▶ **Given data**
########
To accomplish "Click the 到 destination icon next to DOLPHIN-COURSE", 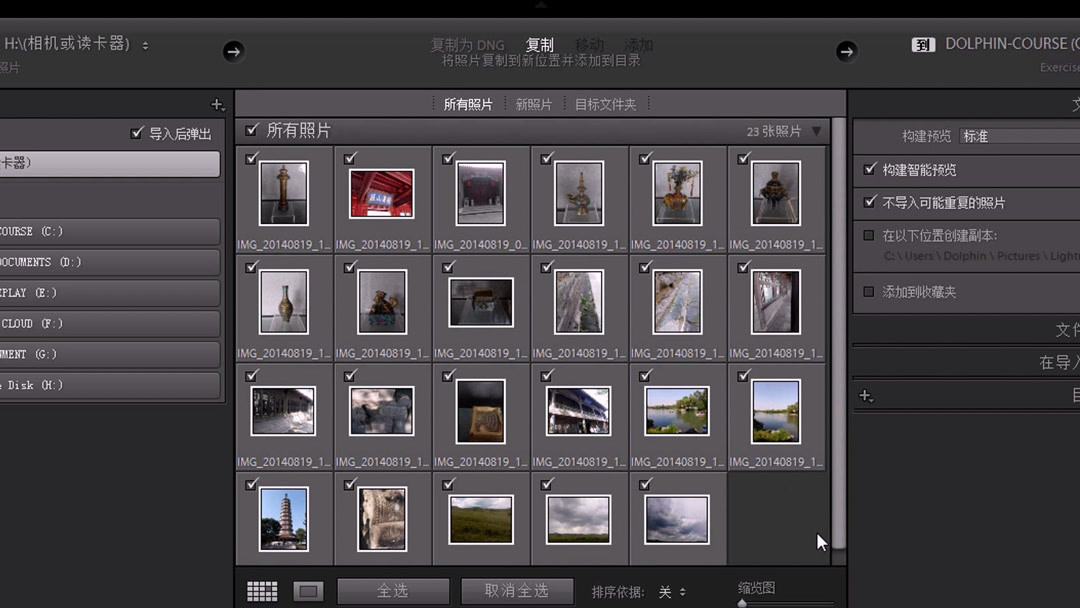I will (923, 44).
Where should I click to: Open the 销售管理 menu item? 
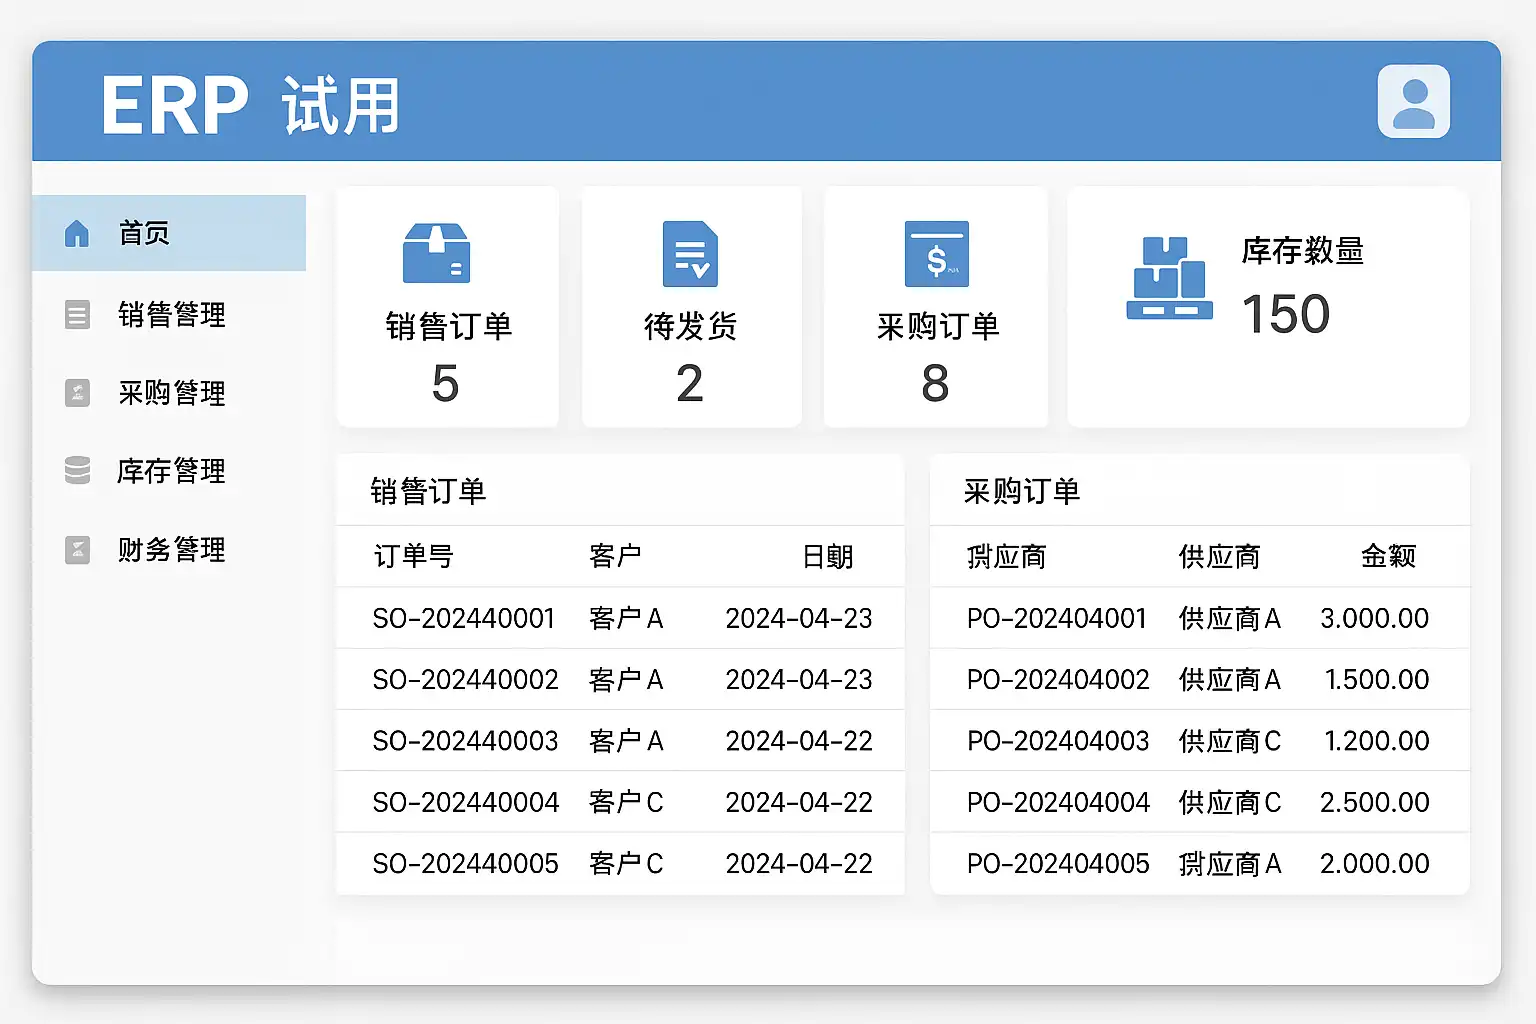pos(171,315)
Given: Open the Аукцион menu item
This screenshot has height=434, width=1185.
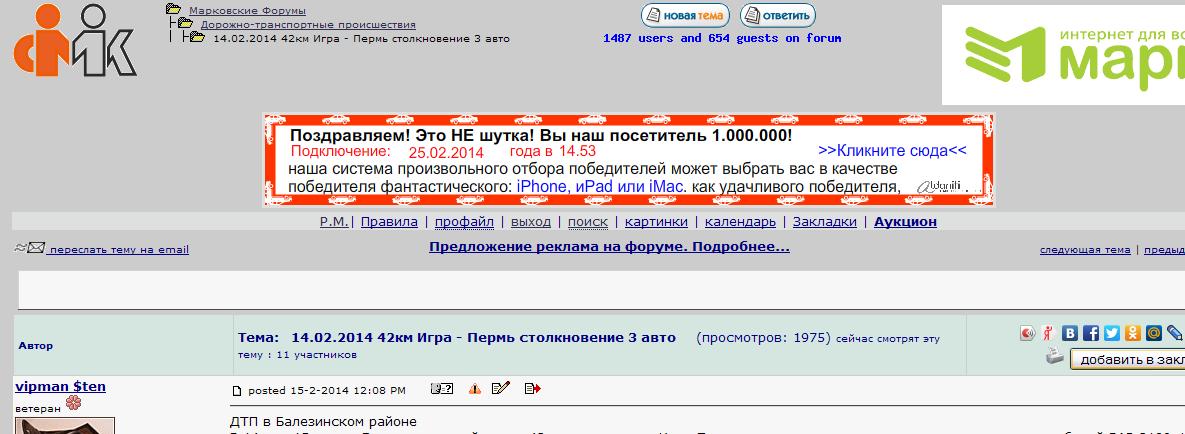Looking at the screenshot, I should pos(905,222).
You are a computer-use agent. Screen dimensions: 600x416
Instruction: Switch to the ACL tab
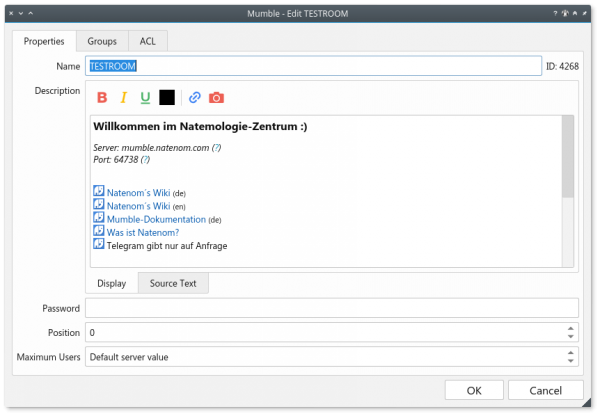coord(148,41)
########
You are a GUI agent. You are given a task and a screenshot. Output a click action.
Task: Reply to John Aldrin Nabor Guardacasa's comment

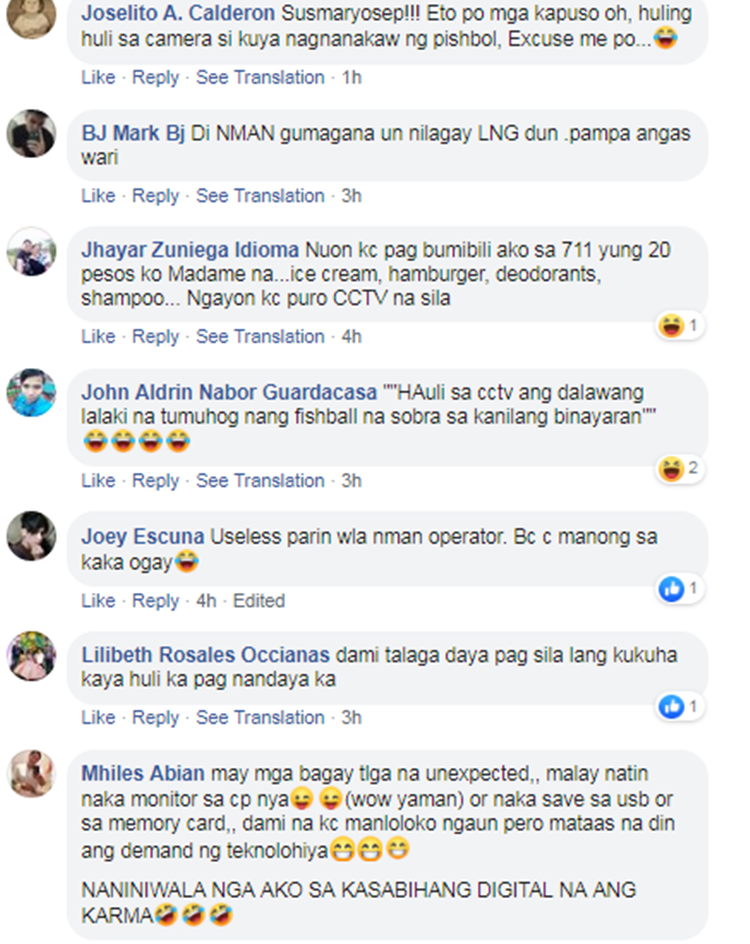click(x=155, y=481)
########
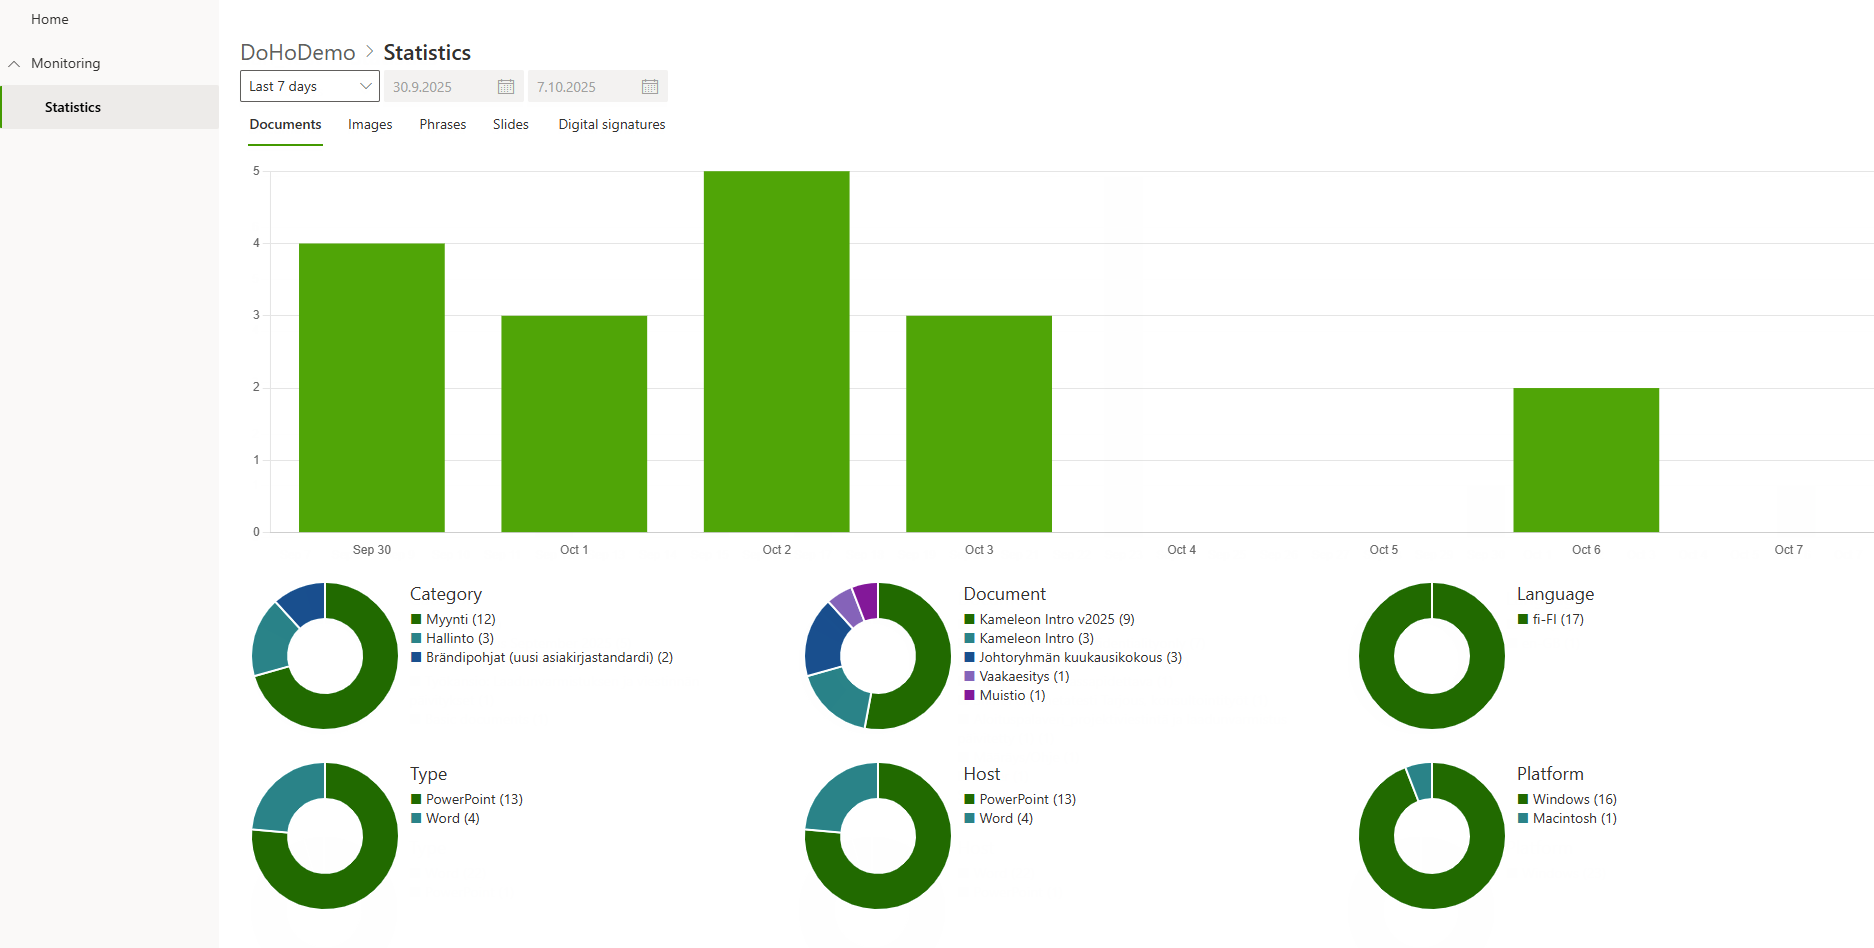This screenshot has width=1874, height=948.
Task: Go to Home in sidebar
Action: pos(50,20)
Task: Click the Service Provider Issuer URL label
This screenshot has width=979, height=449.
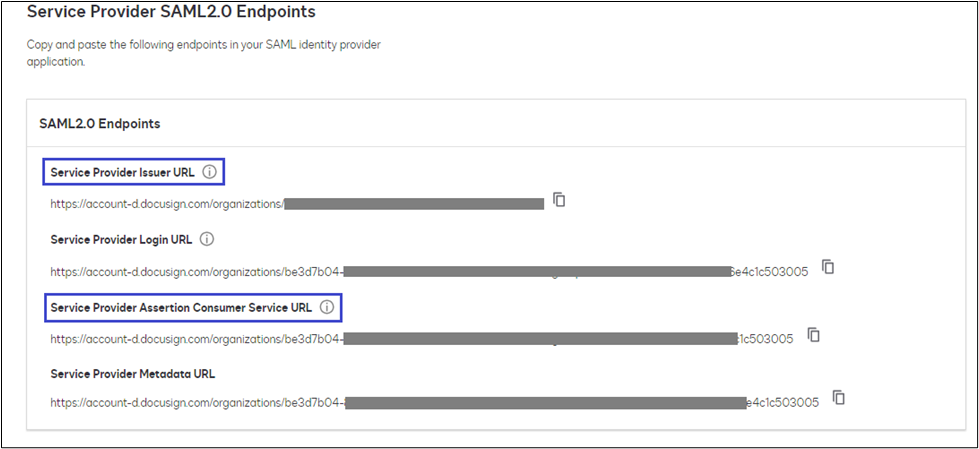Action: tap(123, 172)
########
▶ **Problem to work on**
Pull together all lines from the data that mention the word "agent".

▶ **Expected output**
You are a computer-use agent. Screen dimensions: 600x416
You are a GUI agent. You are given a task and a screenshot. Output a click action.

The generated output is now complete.